Tapi Carter tidak bergerak juga tidak peduli dengan debu di wajahnya. Dia menyipitkan mata, membidik ke Luar Biasa, dan menarik pelatuknya. Percikan menyala bersamaan dengan raungan. Ashes secara naluriah mengelak, tetapi masih tidak melihat satupun baut. Dia juga tidak melihatnya menarik tali.
Senjata baru ini bisa menembak secara berurutan. Namun, dalam situasi di mana Carter telah melewatkan dua tembakan, hasilnya jelas.
Sepuluh langkah terakhir dari jarak itu terlewati dalam sekejap waktu. Dia mengangkat pedang raksasa di depannya dan menendang tanah dengan keras, menyerang knight itu. Tabrakan seperti itu tidak akan menyebabkan kematian seketika, tapi itu cukup untuk membuatnya pingsan. Bahkan jika knight itu masih bisa bertahan dengan ketahanannya yang kuat, patah tulang di dadanya akan membuatnya kehilangan kemampuan untuk bertarung. Di menit-menit terakhir, serangan ketiga Carter meledak di depan Ashes. Dia merasakan pedang raksasanya berguncang dan mengeluarkan suara yang tajam. Sisi kanan perutnya tiba-tiba terasa mati rasa seolah-olah digaruk keras oleh sesuatu.
Hampir pada saat yang sama, dia menabrak Carter dan menjatuhkannya ke udara, di mana tubuhnya menciptakan busur di udara sebelum jatuh ke tanah.
Baru sekarang dia punya waktu untuk memeriksa luka di pinggangnya. Saat dia menundukkan kepalanya, rasa pusing yang kuat muncul di kepalanya. Abu tersandung dan hampir jatuh. Kekuatan dari kekuatan sihirnya membuatnya seperti air yang mengalir. Anggota tubuhnya menjadi sangat berat.
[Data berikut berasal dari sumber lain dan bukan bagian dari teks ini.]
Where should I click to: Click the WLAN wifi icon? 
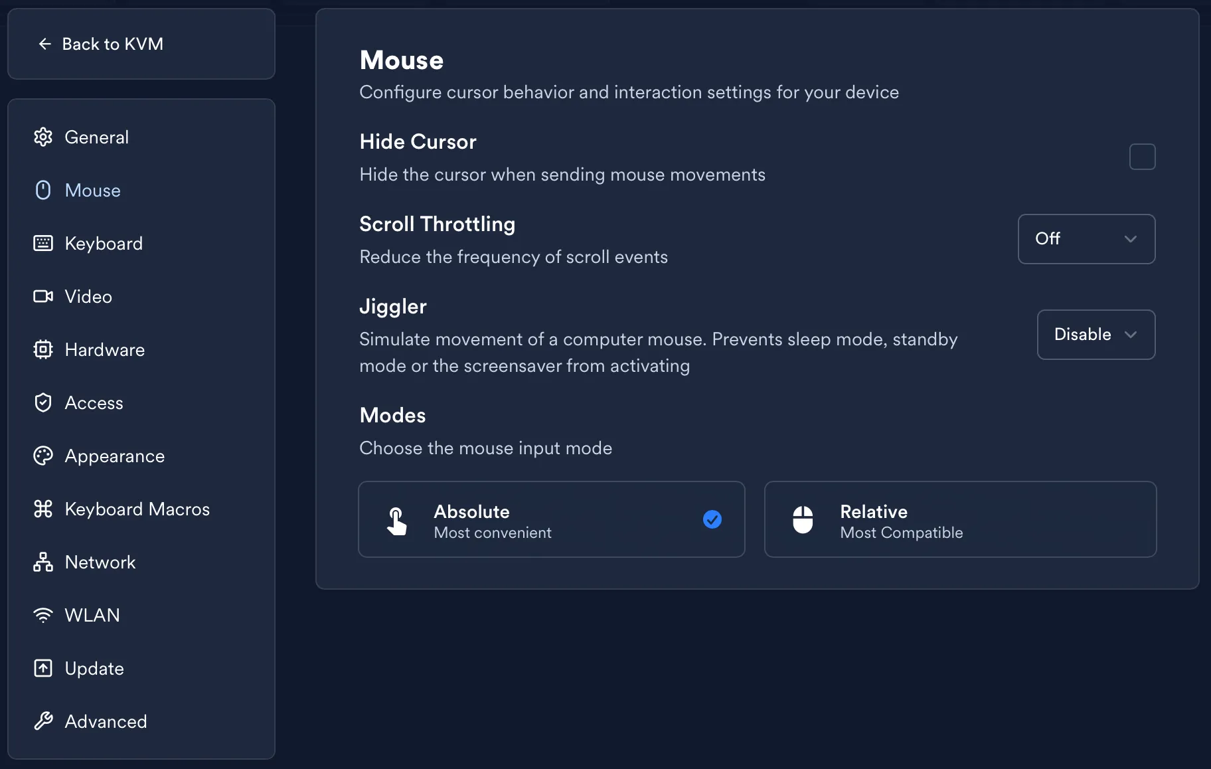click(x=43, y=616)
Ashes menggunakan pedangnya untuk menopang berat badannya. Mati rasa di lukanya menjadi sensasi nyeri yang membara. Dia merasa seperti kehilangan sepotong daging di pinggangnya. Dia bahkan bisa melihat hati merah cerahnya. Dia hanya bisa mengatupkan giginya untuk tidak membiarkan dirinya jatuh.
…
Di mata Roland, seluruh duel berakhir dalam lima detik. Dia melihat kotoran mengayun Luar Biasa ke arah Carter dan menyerangnya dari samping pada saat yang bersamaan. Dia mengubah arah sekali dan menabrak ksatria. Carter kemudian menembakkan tiga peluru sebelum dia terlempar ke atas. Itu di luar ekspektasi Roland.
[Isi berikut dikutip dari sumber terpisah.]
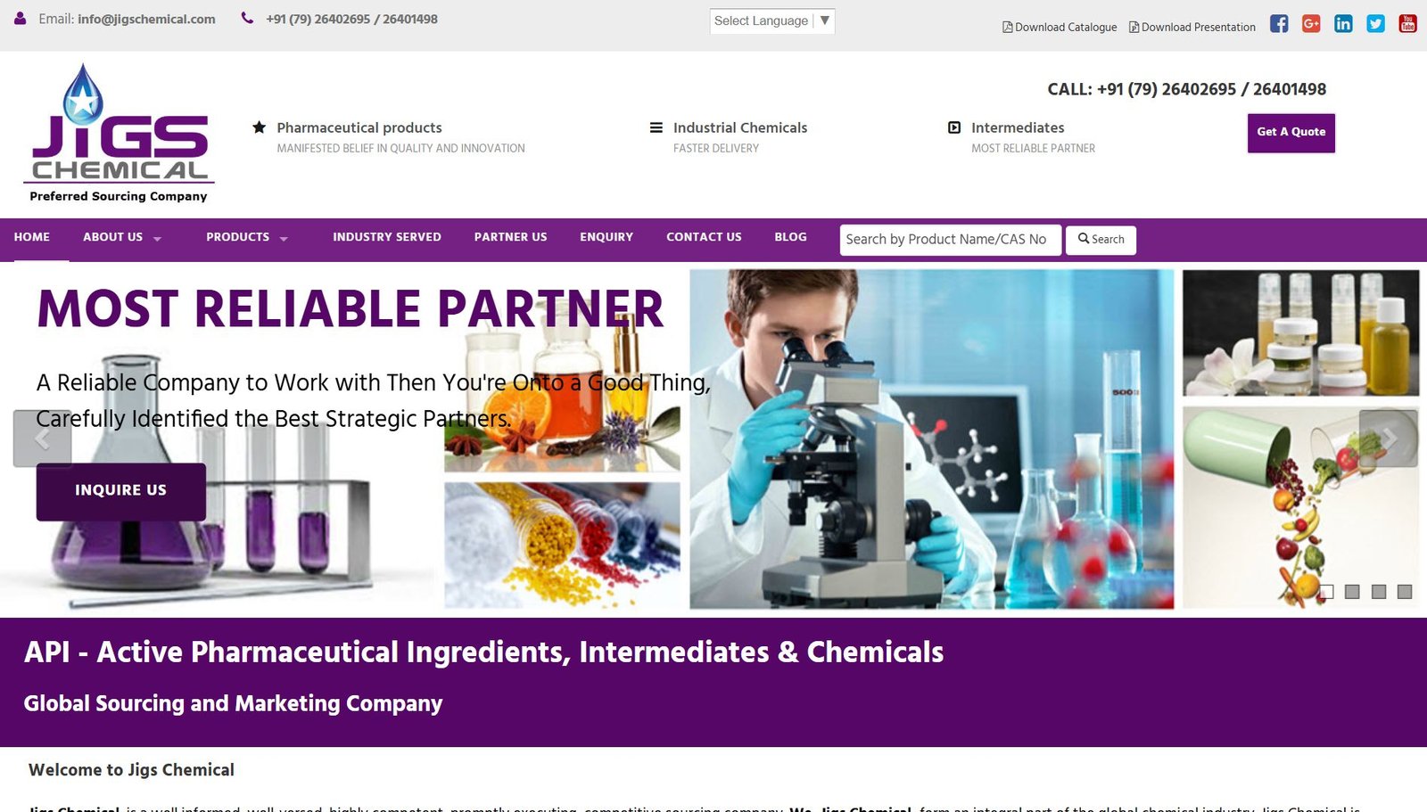
Task: Focus the product name/CAS search field
Action: pos(951,240)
Ketika menghadapi Ashes yang sangat cepat, akan sulit bagi Roland bahkan untuk melacak gerakannya dengan matanya. Namun, Carter mampu membidik dan menembak ke arahnya, membuktikan bahwa dia pantas mendapatkan gelar Chief Knight. Itu normal bahwa dia melewatkan dua tembakan pertama. Faktanya, jika Ashes terus berpindah arah dengan kecepatannya, dia tidak akan bisa menembaknya sama sekali. Kuncinya adalah tembakan ketiga. Ashes melakukan serangan frontal dengan pedangnya menutupi dadanya dalam jarak enam meter.
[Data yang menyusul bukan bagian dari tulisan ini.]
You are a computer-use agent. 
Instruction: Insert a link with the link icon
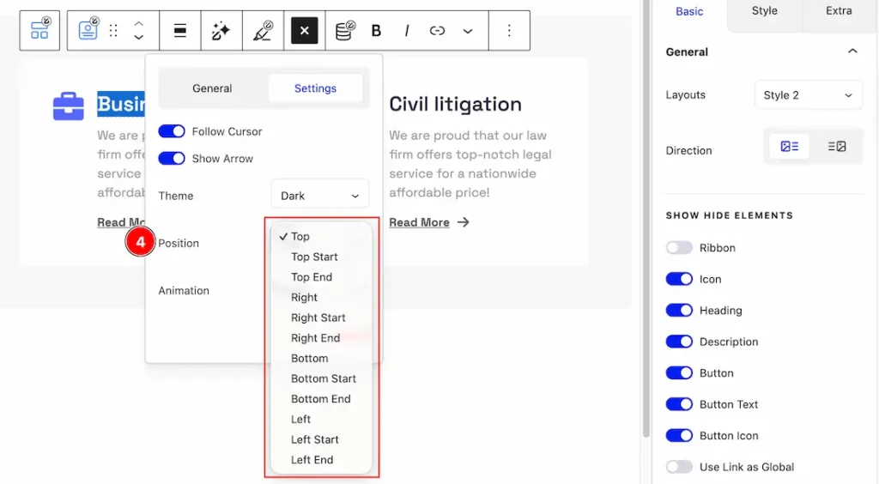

Jika itu adalah baut, bahkan yang berat, paling banyak akan mengenai pedang dan tidak melukai Yang Luar Biasa. Namun, amunisi dengan diameter 12mm dengan kepala peluru besi membuat dampak yang mengerikan pada jarak tersebut. Saat itu, Roland hanya bisa melihat debu hitam beterbangan dan sisi Ashes berlumuran darah. Ketika dia berdiri diam, dia melihat setengah dari pinggangnya rusak, seolah-olah digigit oleh binatang iblis. Ususnya terbang keluar dan meluncur ke samping. Ada lubang seukuran mangkuk di pedang. Peluru itu mungkin menembus pedang, berputar ke perutnya, dan menimbulkan luka besar.
Meski terluka parah, Ashes tidak pingsan dan tetap berdiri teguh. Kebugaran fisik dari seorang Extraordinary sangat mencengangkan. Jika mereka menggunakan peluru timah atau peluru yang lebih kecil, Ashes kemungkinan besar akan selamat. Maggie berlari menuju Ashes dan mencoba memeluknya. Namun, dia sangat pendek sehingga dia hanya bisa memegangi kakinya, terlihat cemas.
Nana bergegas menyembuhkan Carter, sementara Roland mengambil langkah cepat menuju Ashes.
Momen ini sepertinya yang dia tunggu-tunggu.
“Aku menang …” Ashes jatuh ke Roland begitu dia mengucapkan kata-kata ini, tanpa memberinya kesempatan untuk bereaksi.